Saludos a todos, aqui les comento una cuestion a ver si me pueden dar una mano. Pasa que todavia no entiendo bien la cuestion del etc-update (a menudo "meto la pata"). La primer medida que tome para no molestar a cada rato es cada vez que tengo archivos para updatear, los copio en mi /home, tanto los viejos como los nuevos, cosa que si "meto la pata" repongo los viejos y sigo adelante.

Bien el otro dia quedo para updatear el <rc.conf>, copie el archivo original en mi /home y lo sustitui por el nuevo <._cfg0000_rc.conf>, paso que despues tuve problemas, lo que origino mi post "ayuda urgente"; gracias a la ayuda de los companieros lo pude resolver (repuse el rc.conf original utilizando Knoppix), pero lamentablemente perdi el archivo <._cfg0000_rc.conf>, a partir de ahi copio ambos archivos (original y actualizacion) en mi /home.
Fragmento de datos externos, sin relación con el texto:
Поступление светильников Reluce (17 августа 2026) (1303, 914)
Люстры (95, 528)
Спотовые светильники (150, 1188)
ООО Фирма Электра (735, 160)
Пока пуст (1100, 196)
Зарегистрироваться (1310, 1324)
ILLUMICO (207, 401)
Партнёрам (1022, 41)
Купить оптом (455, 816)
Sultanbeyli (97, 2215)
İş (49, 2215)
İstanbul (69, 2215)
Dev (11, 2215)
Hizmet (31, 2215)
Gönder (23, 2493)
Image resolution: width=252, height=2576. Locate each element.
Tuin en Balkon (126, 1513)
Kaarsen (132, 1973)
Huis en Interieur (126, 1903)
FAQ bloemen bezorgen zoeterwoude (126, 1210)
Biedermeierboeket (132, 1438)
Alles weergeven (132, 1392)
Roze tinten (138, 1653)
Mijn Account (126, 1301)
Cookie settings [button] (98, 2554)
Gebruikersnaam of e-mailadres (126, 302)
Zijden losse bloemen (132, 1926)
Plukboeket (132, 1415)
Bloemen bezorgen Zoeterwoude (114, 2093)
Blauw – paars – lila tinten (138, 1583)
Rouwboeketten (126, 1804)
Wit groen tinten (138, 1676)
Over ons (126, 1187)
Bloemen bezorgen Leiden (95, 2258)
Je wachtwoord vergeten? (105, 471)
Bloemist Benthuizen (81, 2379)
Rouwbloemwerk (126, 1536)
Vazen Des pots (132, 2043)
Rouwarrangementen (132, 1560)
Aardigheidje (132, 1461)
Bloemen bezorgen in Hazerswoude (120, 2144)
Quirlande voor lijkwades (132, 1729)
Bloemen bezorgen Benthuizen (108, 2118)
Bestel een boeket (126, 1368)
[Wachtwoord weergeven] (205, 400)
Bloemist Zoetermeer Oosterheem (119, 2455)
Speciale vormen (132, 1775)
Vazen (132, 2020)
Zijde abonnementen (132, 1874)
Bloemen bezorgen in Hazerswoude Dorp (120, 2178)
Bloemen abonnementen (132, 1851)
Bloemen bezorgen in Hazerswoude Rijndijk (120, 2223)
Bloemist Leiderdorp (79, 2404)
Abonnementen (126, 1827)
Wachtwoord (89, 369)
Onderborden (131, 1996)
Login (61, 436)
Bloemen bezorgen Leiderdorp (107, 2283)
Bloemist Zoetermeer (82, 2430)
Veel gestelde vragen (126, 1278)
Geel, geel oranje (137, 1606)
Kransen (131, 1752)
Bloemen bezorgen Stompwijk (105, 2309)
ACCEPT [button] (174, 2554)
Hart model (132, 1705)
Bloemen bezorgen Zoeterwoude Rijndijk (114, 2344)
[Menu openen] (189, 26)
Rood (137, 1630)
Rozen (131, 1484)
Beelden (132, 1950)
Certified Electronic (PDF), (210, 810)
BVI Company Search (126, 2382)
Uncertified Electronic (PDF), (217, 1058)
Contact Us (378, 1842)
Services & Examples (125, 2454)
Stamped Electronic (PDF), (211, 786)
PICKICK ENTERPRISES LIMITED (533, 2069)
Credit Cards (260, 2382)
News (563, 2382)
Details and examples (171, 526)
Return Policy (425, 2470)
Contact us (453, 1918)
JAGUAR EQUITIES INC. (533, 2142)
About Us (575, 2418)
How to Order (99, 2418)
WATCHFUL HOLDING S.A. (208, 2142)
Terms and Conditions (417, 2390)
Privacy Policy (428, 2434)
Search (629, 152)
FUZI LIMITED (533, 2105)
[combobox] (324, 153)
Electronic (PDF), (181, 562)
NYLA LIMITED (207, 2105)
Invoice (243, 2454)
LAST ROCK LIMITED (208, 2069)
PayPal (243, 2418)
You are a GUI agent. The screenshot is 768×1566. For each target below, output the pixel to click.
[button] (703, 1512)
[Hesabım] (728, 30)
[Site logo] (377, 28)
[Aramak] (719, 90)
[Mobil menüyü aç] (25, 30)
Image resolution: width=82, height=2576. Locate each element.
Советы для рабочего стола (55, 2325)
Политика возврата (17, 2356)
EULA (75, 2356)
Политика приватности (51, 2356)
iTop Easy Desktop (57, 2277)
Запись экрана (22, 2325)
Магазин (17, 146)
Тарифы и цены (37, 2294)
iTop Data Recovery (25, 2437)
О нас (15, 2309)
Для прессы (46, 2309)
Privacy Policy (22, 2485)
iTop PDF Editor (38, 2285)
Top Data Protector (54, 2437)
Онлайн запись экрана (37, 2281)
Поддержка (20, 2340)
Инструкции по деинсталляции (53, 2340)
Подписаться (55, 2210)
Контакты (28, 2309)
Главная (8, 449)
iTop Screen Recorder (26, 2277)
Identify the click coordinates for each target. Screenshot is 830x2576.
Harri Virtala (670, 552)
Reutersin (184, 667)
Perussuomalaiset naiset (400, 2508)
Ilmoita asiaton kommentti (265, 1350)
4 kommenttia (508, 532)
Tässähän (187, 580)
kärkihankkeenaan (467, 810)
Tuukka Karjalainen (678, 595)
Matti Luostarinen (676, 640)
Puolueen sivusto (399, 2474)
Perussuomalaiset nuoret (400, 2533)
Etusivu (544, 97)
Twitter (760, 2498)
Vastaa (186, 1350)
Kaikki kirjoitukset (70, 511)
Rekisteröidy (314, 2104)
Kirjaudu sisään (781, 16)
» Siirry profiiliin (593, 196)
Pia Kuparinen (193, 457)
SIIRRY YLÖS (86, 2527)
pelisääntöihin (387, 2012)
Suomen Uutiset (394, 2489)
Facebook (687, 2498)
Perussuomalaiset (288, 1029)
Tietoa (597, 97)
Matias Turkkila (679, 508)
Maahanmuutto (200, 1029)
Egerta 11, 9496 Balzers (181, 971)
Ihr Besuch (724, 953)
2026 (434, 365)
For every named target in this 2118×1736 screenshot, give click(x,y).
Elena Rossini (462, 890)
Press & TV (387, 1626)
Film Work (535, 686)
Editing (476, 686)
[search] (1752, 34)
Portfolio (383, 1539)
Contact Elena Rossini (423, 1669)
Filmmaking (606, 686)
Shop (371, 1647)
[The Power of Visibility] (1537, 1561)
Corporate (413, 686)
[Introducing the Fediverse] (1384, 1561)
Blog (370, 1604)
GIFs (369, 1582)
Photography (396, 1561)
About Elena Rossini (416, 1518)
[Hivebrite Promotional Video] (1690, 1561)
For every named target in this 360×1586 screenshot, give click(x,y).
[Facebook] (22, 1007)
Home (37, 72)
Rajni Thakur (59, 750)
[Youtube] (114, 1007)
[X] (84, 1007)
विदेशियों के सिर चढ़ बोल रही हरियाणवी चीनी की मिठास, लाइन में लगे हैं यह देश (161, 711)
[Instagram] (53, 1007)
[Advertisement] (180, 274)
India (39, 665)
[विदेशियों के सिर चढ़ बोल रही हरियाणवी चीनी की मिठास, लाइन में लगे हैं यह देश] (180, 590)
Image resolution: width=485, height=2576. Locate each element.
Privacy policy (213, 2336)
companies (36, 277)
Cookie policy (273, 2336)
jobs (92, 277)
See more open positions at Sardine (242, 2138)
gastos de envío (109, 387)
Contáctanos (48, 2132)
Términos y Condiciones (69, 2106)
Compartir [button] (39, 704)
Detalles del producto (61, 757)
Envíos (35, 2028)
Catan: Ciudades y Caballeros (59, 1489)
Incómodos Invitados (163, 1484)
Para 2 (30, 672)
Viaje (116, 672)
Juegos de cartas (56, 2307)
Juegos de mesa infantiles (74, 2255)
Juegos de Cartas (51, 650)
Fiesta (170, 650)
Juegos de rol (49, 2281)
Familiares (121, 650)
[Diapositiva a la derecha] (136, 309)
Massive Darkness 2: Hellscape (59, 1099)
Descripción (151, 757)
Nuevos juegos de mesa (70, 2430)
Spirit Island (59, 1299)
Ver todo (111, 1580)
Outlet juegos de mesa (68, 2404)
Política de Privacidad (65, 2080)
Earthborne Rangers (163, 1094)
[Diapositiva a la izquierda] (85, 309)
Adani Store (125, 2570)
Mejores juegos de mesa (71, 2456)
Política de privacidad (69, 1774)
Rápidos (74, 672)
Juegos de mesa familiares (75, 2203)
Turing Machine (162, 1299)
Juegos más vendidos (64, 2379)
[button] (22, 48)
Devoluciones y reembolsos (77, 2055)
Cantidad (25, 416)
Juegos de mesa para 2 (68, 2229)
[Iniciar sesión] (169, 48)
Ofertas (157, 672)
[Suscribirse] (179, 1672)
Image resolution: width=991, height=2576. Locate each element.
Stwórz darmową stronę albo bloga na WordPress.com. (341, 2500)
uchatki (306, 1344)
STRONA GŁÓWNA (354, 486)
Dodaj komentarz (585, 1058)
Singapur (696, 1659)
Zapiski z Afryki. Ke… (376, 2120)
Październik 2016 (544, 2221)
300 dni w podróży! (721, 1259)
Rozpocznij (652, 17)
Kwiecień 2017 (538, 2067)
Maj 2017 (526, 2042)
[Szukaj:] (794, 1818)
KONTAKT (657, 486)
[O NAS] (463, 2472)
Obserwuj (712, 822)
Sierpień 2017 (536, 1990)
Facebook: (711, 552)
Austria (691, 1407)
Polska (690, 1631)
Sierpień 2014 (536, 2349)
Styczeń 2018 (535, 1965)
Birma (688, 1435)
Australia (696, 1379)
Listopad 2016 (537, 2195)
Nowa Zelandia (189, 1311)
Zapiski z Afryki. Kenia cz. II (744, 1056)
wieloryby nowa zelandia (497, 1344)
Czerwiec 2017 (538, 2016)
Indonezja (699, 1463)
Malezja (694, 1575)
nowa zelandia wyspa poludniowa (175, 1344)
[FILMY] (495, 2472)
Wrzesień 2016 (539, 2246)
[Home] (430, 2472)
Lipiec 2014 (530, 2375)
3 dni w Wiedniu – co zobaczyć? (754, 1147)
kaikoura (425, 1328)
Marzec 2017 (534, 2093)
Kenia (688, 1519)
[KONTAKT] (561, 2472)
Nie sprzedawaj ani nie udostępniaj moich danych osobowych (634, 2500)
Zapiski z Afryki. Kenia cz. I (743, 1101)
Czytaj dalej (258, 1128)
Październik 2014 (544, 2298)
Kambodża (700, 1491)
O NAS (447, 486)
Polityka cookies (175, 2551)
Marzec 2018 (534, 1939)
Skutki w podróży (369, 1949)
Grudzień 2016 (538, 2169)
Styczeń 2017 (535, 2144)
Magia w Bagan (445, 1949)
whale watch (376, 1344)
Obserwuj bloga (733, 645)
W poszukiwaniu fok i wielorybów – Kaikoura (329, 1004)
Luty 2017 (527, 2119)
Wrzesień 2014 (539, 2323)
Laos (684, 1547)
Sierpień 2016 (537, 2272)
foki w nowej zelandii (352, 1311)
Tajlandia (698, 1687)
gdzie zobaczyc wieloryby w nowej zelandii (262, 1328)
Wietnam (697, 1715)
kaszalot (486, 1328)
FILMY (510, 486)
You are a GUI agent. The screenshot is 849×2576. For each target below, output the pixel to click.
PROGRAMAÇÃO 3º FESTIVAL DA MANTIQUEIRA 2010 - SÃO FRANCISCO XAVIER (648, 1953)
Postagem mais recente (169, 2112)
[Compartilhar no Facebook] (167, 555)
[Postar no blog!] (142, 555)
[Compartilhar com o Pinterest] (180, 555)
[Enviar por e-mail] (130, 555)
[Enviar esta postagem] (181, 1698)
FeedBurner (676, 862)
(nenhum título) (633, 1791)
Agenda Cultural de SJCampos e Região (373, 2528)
Ahi va la pregunta: como puedo "recuperar" el archivo <._cfg0000_rc.conf> ? Debo hacerlo del portage ? Pasa que esa configuracion me resolvia dos problemas que aparecen en el momento de "bootear"; algo como que no debo seguir utilizando:

/etc/hostname sino /etc/conf.d/hostname

/etc/rc.conf sino /etc/conf.d/keyboard

/etc/rc.conf sino /etc/conf.d/clock

Creo que se refiere al hostname, el teclado y la actualizacion del reloj, estos dos ultimos los pude resolver cuando actualice con etc-update el rc.conf, claro que me dio problema y no podia cargar el KDE, lo que motivo -knoppix mediante- que retornara el original rc.conf.

La otra cuestion es que finalmente pude configurar el nuevo kernel 2.6.12-gentoo-r6 y me quedan dos anteriores (2.6.12-gentoo-r3 y 2.6.7-gentoo-r11). Como puedo limpiar esos anteriores kernels que no me interesan sin correr riesgos y limpiando el sistema de "restos" inservibles?  Solo debo borrar en /etc/boot los archivos referido a esos dos kernels, ademas borrar en /usr/share/src los archivos y directorios de ambos kernel antiguos ?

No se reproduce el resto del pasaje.